To download the dataset from Globus.org and populate the newly created datalad dataset located in project/<newprojectname>, follow the procedure provided by the globus tools for dataset addition in

  • Step 1: Download dataset data from Globus to be added to datalad/CONP

This procedure will enable you to download the desired dataset to your local space. You should define the previously created project/<newprojectname> as the download destination

After the step is completed, the dataset should have been transferred in your local space using Globus Transfer

B) Populating a new dataset

This step assumes the whole dataset was transferred to your local space in project/<newprojectname> via the Globus Transfer system functionality. If you chose a different download destination, you can manually populate project/<newprojectname> by moving the dataset content in there

At this point, you can

a) Manually edit the .gitattribute file in your project/<newprojectname> folder previously created and set the option **/.git* annex.largefiles=(largerthan=[size]), where [size] is the desired maximum size limit for storing files directly in git.

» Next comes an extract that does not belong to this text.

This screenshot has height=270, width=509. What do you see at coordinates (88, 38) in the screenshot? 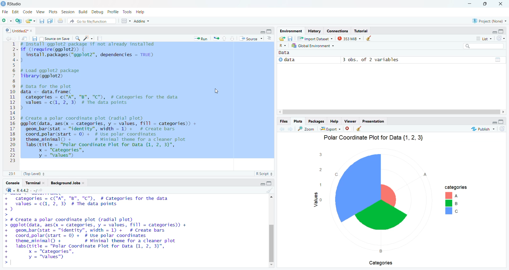
I see `code tools` at bounding box center [88, 38].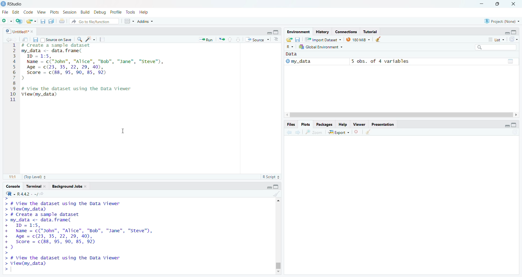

This ensures that only files in your project larger than the specified size will be annexed.

b) Add small files such as README.md to your git repository and annex files larger than the specified size. With the above configuration option, the following command automatically sorts files for annexing or direct storage.

datalad add *

Make sure all the text files were added to github and not annex, such as config and .md files. To revert annexed files, run git annex unannex path/to/file and git add path/to/file

c) Publish your dataset as explained in step 3 of the standard procedure

C) Initialising the Globus special remote

After a dataset has been published successfully, you may notice that, once installed with datalad, files cannot be retrieved. This is because files were annexed. Therefore, you need to register the actual location of the dataset files (which is in Globus.org) with git annex and datalad for the first time so that git annex will know where to look for files content and consequently dataset users will be able to install the dataset and retrieve all the files contents with git annex as desired.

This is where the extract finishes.